Element and text location records
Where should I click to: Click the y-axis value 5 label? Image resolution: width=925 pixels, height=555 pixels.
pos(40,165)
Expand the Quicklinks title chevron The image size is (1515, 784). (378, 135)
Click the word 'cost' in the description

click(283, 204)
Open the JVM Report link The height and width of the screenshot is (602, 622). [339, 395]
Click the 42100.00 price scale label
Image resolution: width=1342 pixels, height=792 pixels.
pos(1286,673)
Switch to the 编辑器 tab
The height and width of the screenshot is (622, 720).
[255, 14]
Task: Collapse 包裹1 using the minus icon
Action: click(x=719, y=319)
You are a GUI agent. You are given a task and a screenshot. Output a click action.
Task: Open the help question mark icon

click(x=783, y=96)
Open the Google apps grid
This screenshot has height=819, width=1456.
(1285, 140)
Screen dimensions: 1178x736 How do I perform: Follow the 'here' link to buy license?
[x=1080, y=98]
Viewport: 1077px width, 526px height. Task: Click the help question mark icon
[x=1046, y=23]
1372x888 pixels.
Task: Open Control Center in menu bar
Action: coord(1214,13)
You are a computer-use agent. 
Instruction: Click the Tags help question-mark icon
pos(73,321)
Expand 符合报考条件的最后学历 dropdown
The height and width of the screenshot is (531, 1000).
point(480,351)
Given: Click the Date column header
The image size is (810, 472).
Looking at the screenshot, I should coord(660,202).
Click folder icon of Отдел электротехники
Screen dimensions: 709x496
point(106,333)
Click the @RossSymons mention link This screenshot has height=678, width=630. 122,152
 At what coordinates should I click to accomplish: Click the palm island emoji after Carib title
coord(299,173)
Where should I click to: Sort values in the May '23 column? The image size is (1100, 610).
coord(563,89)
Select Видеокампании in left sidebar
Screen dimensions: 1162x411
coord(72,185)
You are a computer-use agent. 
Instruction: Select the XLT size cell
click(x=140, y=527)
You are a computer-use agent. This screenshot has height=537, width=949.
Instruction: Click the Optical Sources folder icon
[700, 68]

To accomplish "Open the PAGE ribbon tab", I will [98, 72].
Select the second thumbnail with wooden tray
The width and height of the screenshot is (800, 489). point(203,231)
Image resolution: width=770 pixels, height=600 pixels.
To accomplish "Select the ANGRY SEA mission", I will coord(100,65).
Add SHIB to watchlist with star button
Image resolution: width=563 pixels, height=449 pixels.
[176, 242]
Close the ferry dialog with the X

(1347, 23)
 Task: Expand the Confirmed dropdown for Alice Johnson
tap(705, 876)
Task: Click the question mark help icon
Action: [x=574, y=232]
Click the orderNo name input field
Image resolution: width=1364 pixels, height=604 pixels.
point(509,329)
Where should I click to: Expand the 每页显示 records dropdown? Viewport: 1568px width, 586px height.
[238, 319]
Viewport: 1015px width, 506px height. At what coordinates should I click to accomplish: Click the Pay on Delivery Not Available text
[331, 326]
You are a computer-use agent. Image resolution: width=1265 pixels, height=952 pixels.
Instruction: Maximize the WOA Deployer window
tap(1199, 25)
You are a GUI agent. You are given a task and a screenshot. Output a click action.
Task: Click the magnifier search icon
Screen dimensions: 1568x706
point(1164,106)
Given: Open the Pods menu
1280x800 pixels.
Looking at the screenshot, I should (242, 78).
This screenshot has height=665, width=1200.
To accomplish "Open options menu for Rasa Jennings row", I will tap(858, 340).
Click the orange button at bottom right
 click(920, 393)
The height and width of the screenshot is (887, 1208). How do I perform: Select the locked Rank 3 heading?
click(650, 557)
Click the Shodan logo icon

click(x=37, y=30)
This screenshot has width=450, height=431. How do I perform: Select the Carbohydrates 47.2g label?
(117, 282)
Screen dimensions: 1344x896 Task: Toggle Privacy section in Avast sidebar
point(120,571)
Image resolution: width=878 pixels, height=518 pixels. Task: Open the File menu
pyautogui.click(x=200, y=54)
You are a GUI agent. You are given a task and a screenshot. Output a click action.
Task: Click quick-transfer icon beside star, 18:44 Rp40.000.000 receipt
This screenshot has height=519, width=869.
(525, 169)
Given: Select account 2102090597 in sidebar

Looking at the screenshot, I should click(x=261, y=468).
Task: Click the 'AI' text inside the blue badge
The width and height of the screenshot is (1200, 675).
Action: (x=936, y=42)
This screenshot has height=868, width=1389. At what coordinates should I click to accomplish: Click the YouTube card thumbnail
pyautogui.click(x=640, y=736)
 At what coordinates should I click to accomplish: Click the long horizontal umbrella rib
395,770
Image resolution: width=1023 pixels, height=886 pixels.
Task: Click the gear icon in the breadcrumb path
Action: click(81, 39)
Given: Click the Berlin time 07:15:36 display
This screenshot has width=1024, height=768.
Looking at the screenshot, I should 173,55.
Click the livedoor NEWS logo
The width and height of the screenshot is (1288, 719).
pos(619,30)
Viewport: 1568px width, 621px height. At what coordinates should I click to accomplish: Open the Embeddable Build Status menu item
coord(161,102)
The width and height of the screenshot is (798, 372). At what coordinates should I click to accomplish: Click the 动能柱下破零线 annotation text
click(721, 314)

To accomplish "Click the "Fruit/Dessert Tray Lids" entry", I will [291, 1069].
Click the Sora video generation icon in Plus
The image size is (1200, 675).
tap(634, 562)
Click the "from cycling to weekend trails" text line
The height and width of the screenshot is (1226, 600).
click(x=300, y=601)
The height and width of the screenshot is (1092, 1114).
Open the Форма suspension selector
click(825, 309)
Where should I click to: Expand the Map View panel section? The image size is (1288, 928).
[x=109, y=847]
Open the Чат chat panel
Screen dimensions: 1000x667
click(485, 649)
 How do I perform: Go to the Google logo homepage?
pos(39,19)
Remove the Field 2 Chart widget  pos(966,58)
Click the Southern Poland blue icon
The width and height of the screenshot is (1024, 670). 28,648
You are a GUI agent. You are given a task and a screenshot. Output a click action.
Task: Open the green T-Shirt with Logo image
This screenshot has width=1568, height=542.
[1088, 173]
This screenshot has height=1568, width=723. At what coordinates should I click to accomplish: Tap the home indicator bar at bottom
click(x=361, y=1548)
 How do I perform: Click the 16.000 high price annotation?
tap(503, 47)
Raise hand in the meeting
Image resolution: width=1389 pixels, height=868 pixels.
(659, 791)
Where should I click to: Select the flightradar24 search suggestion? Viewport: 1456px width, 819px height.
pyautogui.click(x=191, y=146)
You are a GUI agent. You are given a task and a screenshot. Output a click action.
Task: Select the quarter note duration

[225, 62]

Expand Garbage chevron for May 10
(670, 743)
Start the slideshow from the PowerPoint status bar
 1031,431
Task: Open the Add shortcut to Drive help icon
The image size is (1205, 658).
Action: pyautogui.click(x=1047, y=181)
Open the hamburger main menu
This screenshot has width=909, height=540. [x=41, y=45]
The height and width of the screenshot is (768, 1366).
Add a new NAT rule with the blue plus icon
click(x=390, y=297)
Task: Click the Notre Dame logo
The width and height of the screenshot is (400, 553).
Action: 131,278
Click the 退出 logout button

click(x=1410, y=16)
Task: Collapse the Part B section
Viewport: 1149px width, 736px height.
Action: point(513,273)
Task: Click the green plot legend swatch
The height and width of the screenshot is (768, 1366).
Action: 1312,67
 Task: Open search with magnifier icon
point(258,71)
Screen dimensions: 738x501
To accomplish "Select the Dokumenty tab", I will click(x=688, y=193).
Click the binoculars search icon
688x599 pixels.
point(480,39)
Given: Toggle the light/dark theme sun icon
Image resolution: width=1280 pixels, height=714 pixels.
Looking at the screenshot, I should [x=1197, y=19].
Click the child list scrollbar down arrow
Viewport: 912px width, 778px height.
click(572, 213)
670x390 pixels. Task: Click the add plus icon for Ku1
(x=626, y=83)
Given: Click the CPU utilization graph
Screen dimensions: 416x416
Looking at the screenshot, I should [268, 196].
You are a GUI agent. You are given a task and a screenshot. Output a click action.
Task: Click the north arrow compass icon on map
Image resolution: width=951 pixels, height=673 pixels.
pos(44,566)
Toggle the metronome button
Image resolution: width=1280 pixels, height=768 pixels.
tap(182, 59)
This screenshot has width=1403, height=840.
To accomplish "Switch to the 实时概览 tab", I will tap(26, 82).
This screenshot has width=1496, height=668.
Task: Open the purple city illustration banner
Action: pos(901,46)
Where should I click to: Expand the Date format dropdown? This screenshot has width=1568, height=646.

*Exercise requirements*. Copy out, word for word, everything from the start of the records down to the line containing "pos(1286,673)", including that line.

*Response to the task*.
Where should I click to: Click the y-axis value 5 label? Image resolution: width=925 pixels, height=555 pixels.
pos(40,165)
Expand the Quicklinks title chevron The image size is (1515, 784). (378, 135)
Click the word 'cost' in the description

click(283, 204)
Open the JVM Report link The height and width of the screenshot is (602, 622). [339, 395]
Click the 42100.00 price scale label
Image resolution: width=1342 pixels, height=792 pixels.
pos(1286,673)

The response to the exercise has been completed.